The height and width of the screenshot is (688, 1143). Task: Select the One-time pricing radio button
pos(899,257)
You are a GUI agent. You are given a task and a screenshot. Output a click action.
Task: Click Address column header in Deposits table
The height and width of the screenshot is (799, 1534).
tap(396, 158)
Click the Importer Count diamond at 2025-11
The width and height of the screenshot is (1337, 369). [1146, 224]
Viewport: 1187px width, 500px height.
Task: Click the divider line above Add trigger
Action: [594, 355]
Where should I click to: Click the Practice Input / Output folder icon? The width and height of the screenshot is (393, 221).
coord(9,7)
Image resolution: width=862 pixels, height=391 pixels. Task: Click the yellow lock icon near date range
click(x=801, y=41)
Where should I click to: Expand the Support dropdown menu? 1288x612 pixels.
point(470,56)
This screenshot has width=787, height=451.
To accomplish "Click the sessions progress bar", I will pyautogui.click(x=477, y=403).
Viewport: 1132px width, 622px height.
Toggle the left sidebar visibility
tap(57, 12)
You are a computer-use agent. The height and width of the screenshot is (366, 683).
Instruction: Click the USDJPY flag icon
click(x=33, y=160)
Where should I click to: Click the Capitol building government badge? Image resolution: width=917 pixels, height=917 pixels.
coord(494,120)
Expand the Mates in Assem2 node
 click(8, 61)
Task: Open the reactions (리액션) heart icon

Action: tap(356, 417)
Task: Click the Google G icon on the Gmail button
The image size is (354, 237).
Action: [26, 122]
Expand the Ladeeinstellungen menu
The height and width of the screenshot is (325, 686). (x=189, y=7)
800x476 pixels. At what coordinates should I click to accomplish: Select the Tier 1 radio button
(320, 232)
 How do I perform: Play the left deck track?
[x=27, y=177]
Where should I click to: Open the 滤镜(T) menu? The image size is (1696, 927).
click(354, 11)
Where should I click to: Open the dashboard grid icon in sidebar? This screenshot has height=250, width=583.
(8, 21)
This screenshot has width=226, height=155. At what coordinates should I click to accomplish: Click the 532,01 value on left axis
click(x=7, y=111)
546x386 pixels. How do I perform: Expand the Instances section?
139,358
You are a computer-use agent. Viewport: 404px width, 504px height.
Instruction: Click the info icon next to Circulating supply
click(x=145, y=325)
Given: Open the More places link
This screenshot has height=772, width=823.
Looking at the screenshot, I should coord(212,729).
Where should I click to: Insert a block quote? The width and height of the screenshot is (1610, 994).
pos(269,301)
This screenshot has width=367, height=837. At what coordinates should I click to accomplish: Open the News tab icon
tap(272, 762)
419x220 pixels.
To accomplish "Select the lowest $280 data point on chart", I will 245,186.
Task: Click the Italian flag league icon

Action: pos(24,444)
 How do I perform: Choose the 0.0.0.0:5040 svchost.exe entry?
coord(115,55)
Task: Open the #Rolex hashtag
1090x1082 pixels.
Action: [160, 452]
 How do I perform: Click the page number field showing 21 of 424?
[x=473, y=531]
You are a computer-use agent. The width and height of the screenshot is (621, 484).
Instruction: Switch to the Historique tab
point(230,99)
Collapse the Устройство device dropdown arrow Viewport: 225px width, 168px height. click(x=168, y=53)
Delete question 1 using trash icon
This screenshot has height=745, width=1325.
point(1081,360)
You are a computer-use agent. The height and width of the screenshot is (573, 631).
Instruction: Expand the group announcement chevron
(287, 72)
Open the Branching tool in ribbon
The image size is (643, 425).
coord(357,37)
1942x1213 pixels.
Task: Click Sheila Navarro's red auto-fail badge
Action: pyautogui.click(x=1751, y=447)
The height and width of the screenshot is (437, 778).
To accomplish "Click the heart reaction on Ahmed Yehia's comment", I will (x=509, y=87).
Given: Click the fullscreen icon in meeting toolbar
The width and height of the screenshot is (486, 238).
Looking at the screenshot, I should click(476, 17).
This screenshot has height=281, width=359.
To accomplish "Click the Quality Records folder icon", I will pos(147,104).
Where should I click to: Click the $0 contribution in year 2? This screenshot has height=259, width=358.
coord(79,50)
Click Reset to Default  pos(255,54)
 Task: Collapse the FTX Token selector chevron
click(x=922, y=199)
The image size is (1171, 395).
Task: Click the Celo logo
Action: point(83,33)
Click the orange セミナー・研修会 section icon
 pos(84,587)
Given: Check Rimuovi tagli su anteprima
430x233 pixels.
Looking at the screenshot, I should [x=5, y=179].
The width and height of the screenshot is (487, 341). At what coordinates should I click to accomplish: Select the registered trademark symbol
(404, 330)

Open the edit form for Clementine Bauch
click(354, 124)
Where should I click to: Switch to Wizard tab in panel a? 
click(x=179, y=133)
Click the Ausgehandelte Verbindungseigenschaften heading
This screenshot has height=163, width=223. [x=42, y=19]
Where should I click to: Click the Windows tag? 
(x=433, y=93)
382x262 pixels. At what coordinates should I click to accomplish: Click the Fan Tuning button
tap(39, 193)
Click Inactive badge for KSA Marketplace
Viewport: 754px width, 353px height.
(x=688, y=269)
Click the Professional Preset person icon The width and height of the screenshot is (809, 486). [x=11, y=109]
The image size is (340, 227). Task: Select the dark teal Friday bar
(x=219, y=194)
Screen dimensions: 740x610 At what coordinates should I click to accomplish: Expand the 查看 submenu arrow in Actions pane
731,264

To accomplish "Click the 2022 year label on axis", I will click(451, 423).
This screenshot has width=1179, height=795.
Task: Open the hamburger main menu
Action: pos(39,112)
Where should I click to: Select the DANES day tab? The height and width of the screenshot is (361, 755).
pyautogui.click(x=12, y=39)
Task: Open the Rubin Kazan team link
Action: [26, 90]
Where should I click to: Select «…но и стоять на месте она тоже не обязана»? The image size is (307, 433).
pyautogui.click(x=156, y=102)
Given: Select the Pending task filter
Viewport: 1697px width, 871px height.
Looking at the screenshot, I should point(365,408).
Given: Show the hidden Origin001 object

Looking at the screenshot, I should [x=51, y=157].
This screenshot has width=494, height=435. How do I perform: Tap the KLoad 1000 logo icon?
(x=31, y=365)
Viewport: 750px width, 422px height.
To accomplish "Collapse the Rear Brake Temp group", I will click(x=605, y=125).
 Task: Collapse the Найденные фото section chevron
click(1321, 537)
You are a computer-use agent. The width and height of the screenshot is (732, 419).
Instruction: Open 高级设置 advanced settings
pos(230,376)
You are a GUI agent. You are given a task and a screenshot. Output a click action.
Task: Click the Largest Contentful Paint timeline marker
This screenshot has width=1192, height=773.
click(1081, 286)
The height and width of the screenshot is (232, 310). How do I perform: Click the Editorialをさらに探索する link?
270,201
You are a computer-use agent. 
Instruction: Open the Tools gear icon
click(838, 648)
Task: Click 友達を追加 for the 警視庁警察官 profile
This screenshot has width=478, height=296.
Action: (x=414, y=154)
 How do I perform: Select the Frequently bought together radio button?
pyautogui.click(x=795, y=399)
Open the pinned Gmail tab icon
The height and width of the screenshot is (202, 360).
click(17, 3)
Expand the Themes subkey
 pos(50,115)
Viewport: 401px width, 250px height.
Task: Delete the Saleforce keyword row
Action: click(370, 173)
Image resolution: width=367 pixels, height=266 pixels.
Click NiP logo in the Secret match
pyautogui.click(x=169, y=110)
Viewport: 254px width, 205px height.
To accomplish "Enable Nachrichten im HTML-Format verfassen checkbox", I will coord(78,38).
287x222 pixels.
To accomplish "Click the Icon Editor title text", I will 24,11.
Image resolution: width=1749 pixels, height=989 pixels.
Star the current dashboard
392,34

# # # # # # #

Directions for this task
Write out every line above, from the first to the last, without changing anything.

Solved exercise
The height and width of the screenshot is (688, 1143). Task: Select the One-time pricing radio button
pos(899,257)
You are a GUI agent. You are given a task and a screenshot. Output a click action.
Task: Click Address column header in Deposits table
The height and width of the screenshot is (799, 1534).
tap(396, 158)
Click the Importer Count diamond at 2025-11
The width and height of the screenshot is (1337, 369). [1146, 224]
Viewport: 1187px width, 500px height.
Task: Click the divider line above Add trigger
Action: [594, 355]
Where should I click to: Click the Practice Input / Output folder icon? The width and height of the screenshot is (393, 221).
coord(9,7)
Image resolution: width=862 pixels, height=391 pixels. Task: Click the yellow lock icon near date range
click(x=801, y=41)
Where should I click to: Expand the Support dropdown menu? 1288x612 pixels.
point(470,56)
This screenshot has width=787, height=451.
To accomplish "Click the sessions progress bar", I will pyautogui.click(x=477, y=403).
Viewport: 1132px width, 622px height.
Toggle the left sidebar visibility
tap(57, 12)
You are a computer-use agent. The height and width of the screenshot is (366, 683).
Instruction: Click the USDJPY flag icon
click(x=33, y=160)
Where should I click to: Click the Capitol building government badge? Image resolution: width=917 pixels, height=917 pixels.
coord(494,120)
Expand the Mates in Assem2 node
 click(8, 61)
Task: Open the reactions (리액션) heart icon

Action: tap(356, 417)
Task: Click the Google G icon on the Gmail button
The image size is (354, 237).
Action: [26, 122]
Expand the Ladeeinstellungen menu
The height and width of the screenshot is (325, 686). (x=189, y=7)
800x476 pixels. At what coordinates should I click to accomplish: Select the Tier 1 radio button
(320, 232)
 How do I perform: Play the left deck track?
[x=27, y=177]
Where should I click to: Open the 滤镜(T) menu? The image size is (1696, 927).
click(354, 11)
Where should I click to: Open the dashboard grid icon in sidebar? This screenshot has height=250, width=583.
(8, 21)
This screenshot has width=226, height=155. At what coordinates should I click to accomplish: Click the 532,01 value on left axis
click(x=7, y=111)
546x386 pixels. How do I perform: Expand the Instances section?
139,358
You are a computer-use agent. Viewport: 404px width, 504px height.
Instruction: Click the info icon next to Circulating supply
click(x=145, y=325)
Given: Open the More places link
This screenshot has height=772, width=823.
Looking at the screenshot, I should coord(212,729).
Where should I click to: Insert a block quote? The width and height of the screenshot is (1610, 994).
pos(269,301)
This screenshot has width=367, height=837. At what coordinates should I click to accomplish: Open the News tab icon
tap(272, 762)
419x220 pixels.
To accomplish "Select the lowest $280 data point on chart", I will 245,186.
Task: Click the Italian flag league icon

Action: pos(24,444)
 How do I perform: Choose the 0.0.0.0:5040 svchost.exe entry?
coord(115,55)
Task: Open the #Rolex hashtag
1090x1082 pixels.
Action: [160, 452]
 How do I perform: Click the page number field showing 21 of 424?
[x=473, y=531]
You are a computer-use agent. The width and height of the screenshot is (621, 484).
Instruction: Switch to the Historique tab
point(230,99)
Collapse the Устройство device dropdown arrow Viewport: 225px width, 168px height. click(x=168, y=53)
Delete question 1 using trash icon
This screenshot has height=745, width=1325.
point(1081,360)
You are a computer-use agent. The height and width of the screenshot is (573, 631).
Instruction: Expand the group announcement chevron
(287, 72)
Open the Branching tool in ribbon
The image size is (643, 425).
coord(357,37)
1942x1213 pixels.
Task: Click Sheila Navarro's red auto-fail badge
Action: pyautogui.click(x=1751, y=447)
The height and width of the screenshot is (437, 778).
To accomplish "Click the heart reaction on Ahmed Yehia's comment", I will (x=509, y=87).
Given: Click the fullscreen icon in meeting toolbar
The width and height of the screenshot is (486, 238).
Looking at the screenshot, I should click(476, 17).
This screenshot has height=281, width=359.
To accomplish "Click the Quality Records folder icon", I will pos(147,104).
Where should I click to: Click the $0 contribution in year 2? This screenshot has height=259, width=358.
coord(79,50)
Click Reset to Default  pos(255,54)
 Task: Collapse the FTX Token selector chevron
click(x=922, y=199)
The image size is (1171, 395).
Task: Click the Celo logo
Action: point(83,33)
Click the orange セミナー・研修会 section icon
 pos(84,587)
Given: Check Rimuovi tagli su anteprima
430x233 pixels.
Looking at the screenshot, I should [x=5, y=179].
The width and height of the screenshot is (487, 341). At what coordinates should I click to accomplish: Select the registered trademark symbol
(404, 330)

Open the edit form for Clementine Bauch
click(354, 124)
Where should I click to: Switch to Wizard tab in panel a? 
click(x=179, y=133)
Click the Ausgehandelte Verbindungseigenschaften heading
This screenshot has height=163, width=223. [x=42, y=19]
Where should I click to: Click the Windows tag? 
(x=433, y=93)
382x262 pixels. At what coordinates should I click to accomplish: Click the Fan Tuning button
tap(39, 193)
Click Inactive badge for KSA Marketplace
Viewport: 754px width, 353px height.
(x=688, y=269)
Click the Professional Preset person icon The width and height of the screenshot is (809, 486). [x=11, y=109]
The image size is (340, 227). Task: Select the dark teal Friday bar
(x=219, y=194)
Screen dimensions: 740x610 At what coordinates should I click to accomplish: Expand the 查看 submenu arrow in Actions pane
731,264

To accomplish "Click the 2022 year label on axis", I will click(451, 423).
This screenshot has width=1179, height=795.
Task: Open the hamburger main menu
Action: pos(39,112)
Where should I click to: Select the DANES day tab? The height and width of the screenshot is (361, 755).
pyautogui.click(x=12, y=39)
Task: Open the Rubin Kazan team link
Action: [26, 90]
Where should I click to: Select «…но и стоять на месте она тоже не обязана»? The image size is (307, 433).
pyautogui.click(x=156, y=102)
Given: Select the Pending task filter
Viewport: 1697px width, 871px height.
Looking at the screenshot, I should point(365,408).
Given: Show the hidden Origin001 object

Looking at the screenshot, I should [x=51, y=157].
This screenshot has width=494, height=435. How do I perform: Tap the KLoad 1000 logo icon?
(x=31, y=365)
Viewport: 750px width, 422px height.
To accomplish "Collapse the Rear Brake Temp group", I will click(x=605, y=125).
 Task: Collapse the Найденные фото section chevron
click(1321, 537)
You are a computer-use agent. The width and height of the screenshot is (732, 419).
Instruction: Open 高级设置 advanced settings
pos(230,376)
You are a GUI agent. You are given a task and a screenshot. Output a click action.
Task: Click the Largest Contentful Paint timeline marker
This screenshot has width=1192, height=773.
click(1081, 286)
The height and width of the screenshot is (232, 310). How do I perform: Click the Editorialをさらに探索する link?
270,201
You are a computer-use agent. 
Instruction: Open the Tools gear icon
click(838, 648)
Task: Click 友達を追加 for the 警視庁警察官 profile
This screenshot has width=478, height=296.
Action: (x=414, y=154)
 How do I perform: Select the Frequently bought together radio button?
pyautogui.click(x=795, y=399)
Open the pinned Gmail tab icon
The height and width of the screenshot is (202, 360).
click(17, 3)
Expand the Themes subkey
 pos(50,115)
Viewport: 401px width, 250px height.
Task: Delete the Saleforce keyword row
Action: click(370, 173)
Image resolution: width=367 pixels, height=266 pixels.
Click NiP logo in the Secret match
pyautogui.click(x=169, y=110)
Viewport: 254px width, 205px height.
To accomplish "Enable Nachrichten im HTML-Format verfassen checkbox", I will coord(78,38).
287x222 pixels.
To accomplish "Click the Icon Editor title text", I will 24,11.
Image resolution: width=1749 pixels, height=989 pixels.
Star the current dashboard
392,34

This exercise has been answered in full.